Control weight with more fiber

More fiber may aid weight control.

Control weight with more fiber.

New research suggests that people can control weight with more fiber in their diet. Simply adding more fiber to your diet may be as effective as a more complex diet, according to a new study published in the Annals of Internal Medicine.

Diets often fail because they are too complex and require keeping track of a long list of restricted items and guidelines. Another problem with traditional diets is that people sometimes add unhelpful items to compensate for restricted items. Low-fat recommendations, for example, can lead to higher consumption of refined carbohydrates.

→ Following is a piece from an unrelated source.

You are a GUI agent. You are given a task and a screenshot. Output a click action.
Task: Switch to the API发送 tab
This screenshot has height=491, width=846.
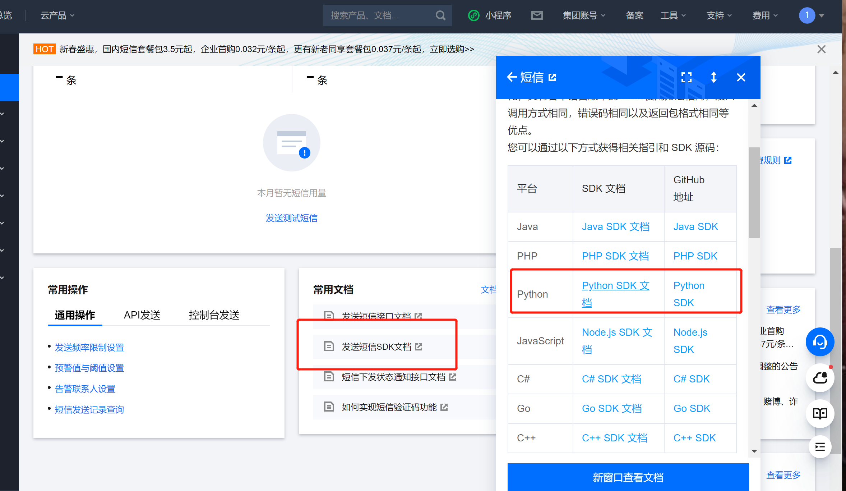click(142, 315)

The new study compared adults who followed a multicomponent American Heart Association (AHA) diet to a simple diet that focused on increasing the amount of fiber in the diet to at least 30 grams per day. After one year there was no significant difference between the two groups in weight loss, though weight loss was modest in both groups: 2.1 kg in the high-fiber group and 2.7 kg in the AHA diet group. In both groups the authors found modest improvements in blood pressure, dietary quality, and insulin resistance.

A spokesman for AHA, quoted in Forbes, noted that the study demonstrated that the AHA diet offered a comparable or superior benefit to the high fiber diet. However, the authors of the study concluded that “a simpler approach to diet that emphasizes only an increase in dietary fiber might be a reasonable alternative for people who do not want or are unable to make more complicated dietary changes.” They noted that only 7.1% of adults between 40-59 years old consume 30 grams or more grams per day of fiber. Dietary guidelines from the Institute of Medicine call for 30 grams of fiber per day for adults who are 51 years of age or older.